= Mendel Gdański =

Short story by Maria Konopnicka

Mendel Gdański is a short story by Polish poet and short-story writer Maria Konopnicka published for the first time in 1890 in the Przegląd Literacki magazine. After three years it was published again in her poetry collection Na drodze ("On the Road").

The main reason for Maria Konopnicka's writing Mendel Gdański was the prevailing outbreak of anti-Semitism in Poland at that time. The opus tackles the matter remarkably current in the late 19th century of the assimilation of ethnic minorities. One of the people that inspired the author to write Mendel Gdański was a Polish writer Eliza Orzeszkowa who sent a letter to Konopnicka, in which she asked "in prose or in verse, write one or ten pages, your word carries much weight, many will find hope, it will inspire good emotions, and quench the bad…" (" czy prozą, czy wierszem, napisz jedną lub dziesięć kartek, słowo Twoje wiele zaważy, u wielu wiarę znajdzie, wiele uczuć wzbudzi, złych uśpi…").

==Content==
The action takes place in the second half of 19th century in Warsaw. Mendel, an old Jew observes the traffic and the passers-by. Not only does he know all the people passing on the street, but also they all know him too. Mendel works as a bookbinder. He has been living in Poland from the very beginning of his life and he has always viewed himself as Polish. He lives a peaceful, calm life and cares for his ten-year-old grandson Kuba, who is the apple of his eye. When one day the little boy returns from school without his cap and reveals that it was taken by a young hooligan, who bullied him for being a Jew; Mendel grows enraged. He explains to his grandson that they cannot be ashamed of their origin. Furthermore, in spite of being Jews, they still have the right to live in Warsaw, as they love it just as everyone else.
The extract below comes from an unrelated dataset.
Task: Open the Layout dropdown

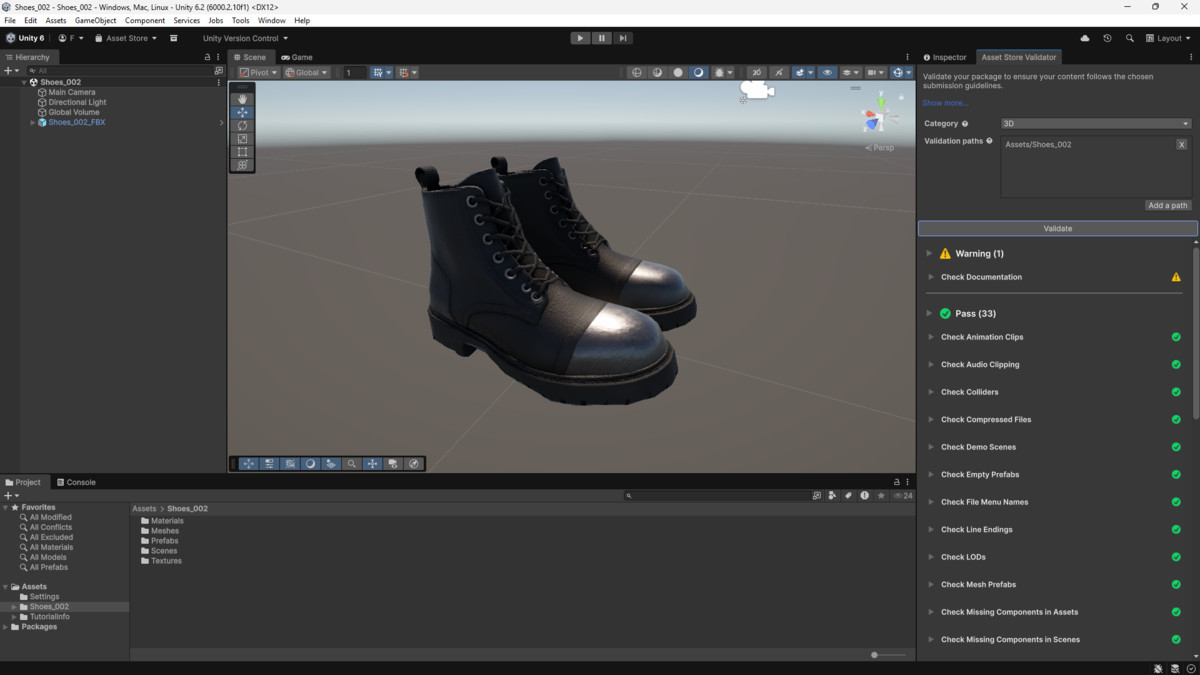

The next day Mendel is visited by a clockmaker admitting that the Jewish people are to be beaten in the city. Wishing not to scare the child, the old man endeavours not to display embarrassment. When asked by Mendel why the Jewish are to be attacked, the man replies that they were strangers. During a long and intricate dispute, the old Mendel manages to hold the clockmaker off, nonetheless the man does not seem to sympathise with Mendel's opinion. For him, "a Jew is always a Jew". Then, Mendel undertakes to explain why his last name is Gdański (meaning 'from Gdańsk'). He bears the surname as he has always associated it with the Poland, that his parents loved the most. Despite Mendel's efforts, the clockmaker leaves the property quickly.
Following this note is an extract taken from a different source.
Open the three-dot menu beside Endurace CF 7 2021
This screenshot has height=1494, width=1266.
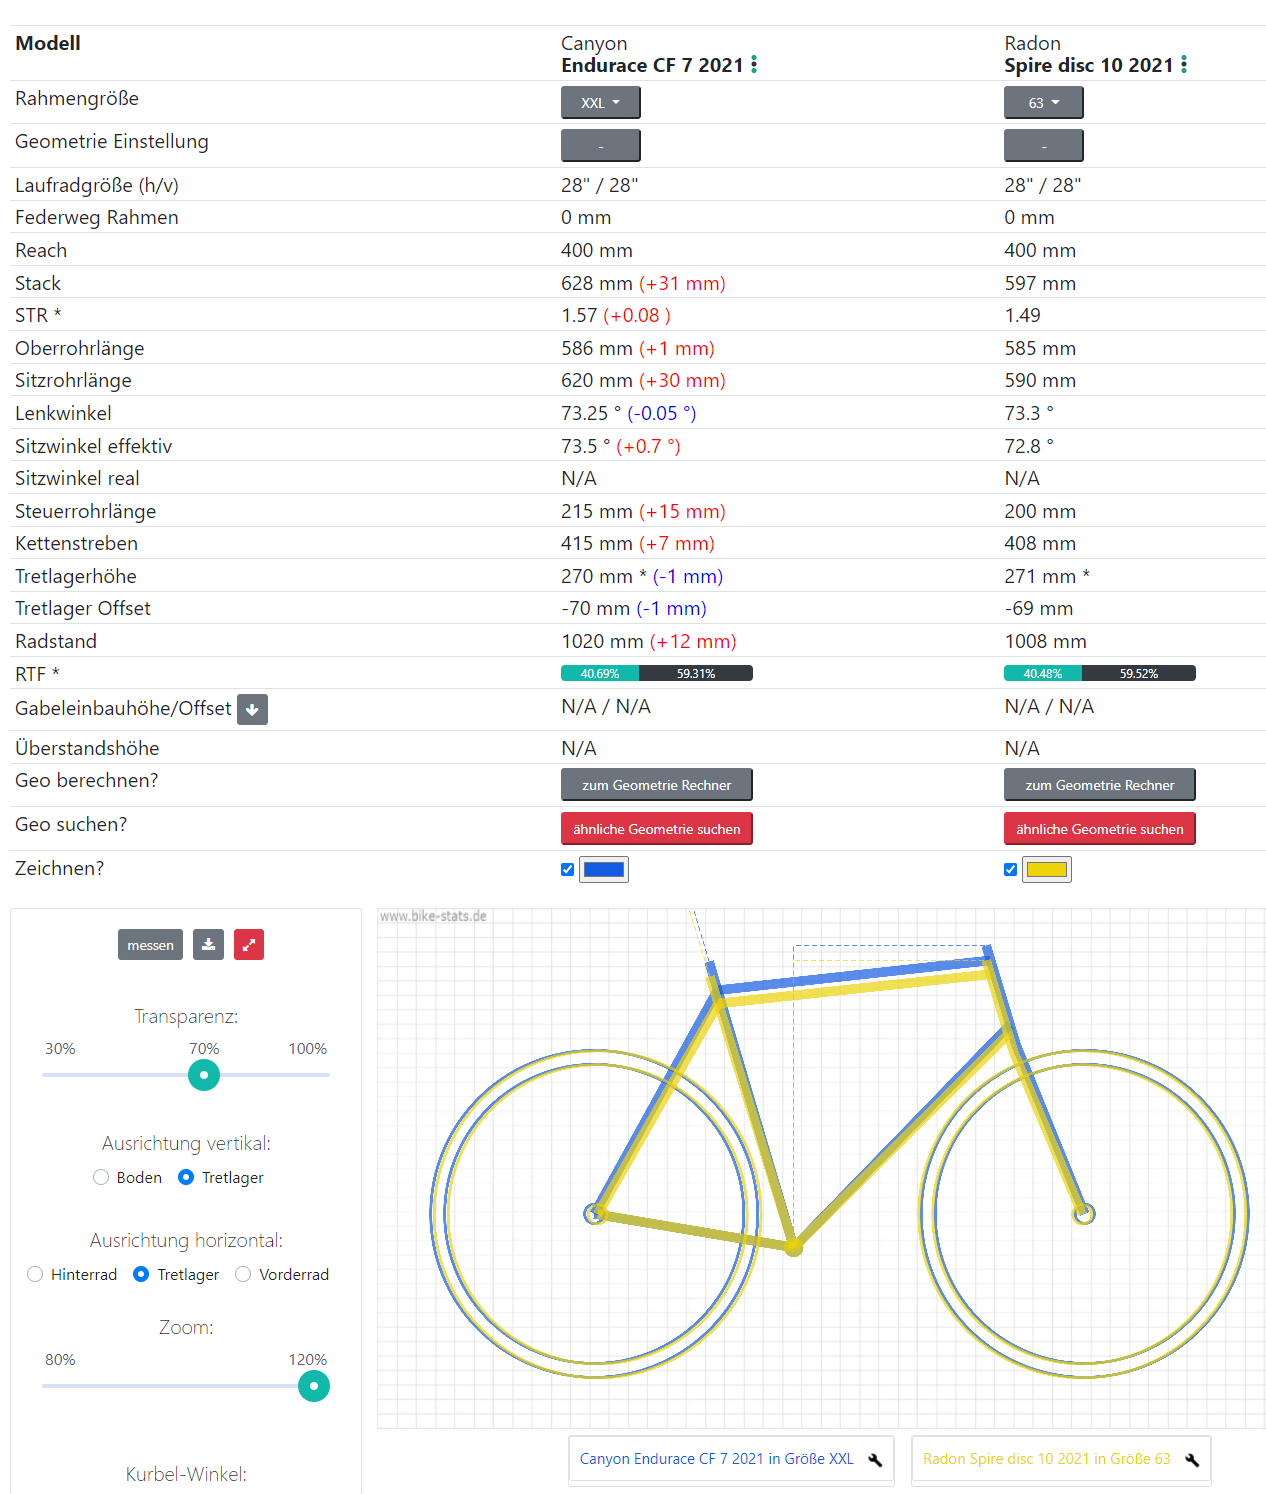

That night, Mendel cannot sleep well. As Kuba leaves for school the next morning, a student catches him and admits, that the little boy is not allowed to leave, as the Jews are being beaten. Then, women come and advise to hang a picture of Saint Mary in front of the building, as only then Mendel and his family can be protected. In spite of his emotion, Mendel refuses and, praying and crying, approaches the window. The aggressors commence to attack but suddenly the student emerges and forbids them to assault the Jew. The enraged crowd scatters.

Finally, Mendel says that he has lost his love for the city, thus ending the story on a pessimistic note about how difficult it is for Jews to assimilate.